** BEGIN GIVEN DATA **

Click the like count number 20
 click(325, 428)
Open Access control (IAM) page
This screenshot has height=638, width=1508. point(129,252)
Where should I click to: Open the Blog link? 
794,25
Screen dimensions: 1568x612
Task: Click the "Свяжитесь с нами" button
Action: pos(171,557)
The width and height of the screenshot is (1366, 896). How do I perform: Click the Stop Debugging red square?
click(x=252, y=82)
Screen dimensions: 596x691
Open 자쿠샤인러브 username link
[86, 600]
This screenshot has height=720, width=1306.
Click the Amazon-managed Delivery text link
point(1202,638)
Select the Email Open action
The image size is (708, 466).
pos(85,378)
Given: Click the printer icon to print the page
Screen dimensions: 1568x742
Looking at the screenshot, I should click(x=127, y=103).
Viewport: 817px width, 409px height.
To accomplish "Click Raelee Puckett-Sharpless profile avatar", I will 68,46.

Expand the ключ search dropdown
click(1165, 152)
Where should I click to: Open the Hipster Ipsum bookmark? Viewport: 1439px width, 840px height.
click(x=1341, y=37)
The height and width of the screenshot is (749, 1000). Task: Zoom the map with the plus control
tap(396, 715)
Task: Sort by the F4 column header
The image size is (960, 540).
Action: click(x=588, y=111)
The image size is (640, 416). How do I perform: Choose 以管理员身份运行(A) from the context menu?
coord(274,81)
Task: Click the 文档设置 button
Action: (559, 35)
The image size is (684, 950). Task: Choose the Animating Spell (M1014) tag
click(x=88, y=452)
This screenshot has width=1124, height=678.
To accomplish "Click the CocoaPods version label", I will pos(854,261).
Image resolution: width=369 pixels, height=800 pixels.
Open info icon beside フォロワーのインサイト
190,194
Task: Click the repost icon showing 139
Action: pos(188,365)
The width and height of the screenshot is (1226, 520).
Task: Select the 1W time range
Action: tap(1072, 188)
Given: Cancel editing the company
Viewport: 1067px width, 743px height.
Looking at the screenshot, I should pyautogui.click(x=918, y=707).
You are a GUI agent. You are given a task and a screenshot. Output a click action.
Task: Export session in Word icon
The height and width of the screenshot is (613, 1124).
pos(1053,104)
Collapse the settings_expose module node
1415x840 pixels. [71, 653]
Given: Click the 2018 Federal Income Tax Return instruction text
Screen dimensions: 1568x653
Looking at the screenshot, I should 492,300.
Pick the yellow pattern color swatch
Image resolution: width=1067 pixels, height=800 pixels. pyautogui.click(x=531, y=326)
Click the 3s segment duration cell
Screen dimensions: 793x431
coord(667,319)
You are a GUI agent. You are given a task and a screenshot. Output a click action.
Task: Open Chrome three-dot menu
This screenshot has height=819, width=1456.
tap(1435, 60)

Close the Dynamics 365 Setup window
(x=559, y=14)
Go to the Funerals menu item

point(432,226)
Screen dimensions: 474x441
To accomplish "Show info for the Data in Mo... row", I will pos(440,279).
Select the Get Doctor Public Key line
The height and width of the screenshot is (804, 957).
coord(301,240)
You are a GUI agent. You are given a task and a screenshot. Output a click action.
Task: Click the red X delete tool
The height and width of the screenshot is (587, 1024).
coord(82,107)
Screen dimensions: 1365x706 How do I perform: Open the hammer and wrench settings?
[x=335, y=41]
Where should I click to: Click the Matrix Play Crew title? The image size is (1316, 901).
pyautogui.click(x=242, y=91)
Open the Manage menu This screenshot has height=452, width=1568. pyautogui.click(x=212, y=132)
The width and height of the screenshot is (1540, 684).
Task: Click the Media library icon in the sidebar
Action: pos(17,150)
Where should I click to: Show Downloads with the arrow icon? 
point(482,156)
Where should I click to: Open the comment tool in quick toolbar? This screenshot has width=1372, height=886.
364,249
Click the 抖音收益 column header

** END GIVEN DATA **

__SET EXERCISE__: Write out the lines word for word, beginning with the line that contains "Where should I click to: Open the Hipster" and stopping after the line that contains "Action: (559, 35)".

__RESPONSE TO THIS EXERCISE__:
Where should I click to: Open the Hipster Ipsum bookmark? Viewport: 1439px width, 840px height.
click(x=1341, y=37)
The height and width of the screenshot is (749, 1000). Task: Zoom the map with the plus control
tap(396, 715)
Task: Sort by the F4 column header
The image size is (960, 540).
Action: click(x=588, y=111)
The image size is (640, 416). How do I perform: Choose 以管理员身份运行(A) from the context menu?
coord(274,81)
Task: Click the 文档设置 button
Action: (559, 35)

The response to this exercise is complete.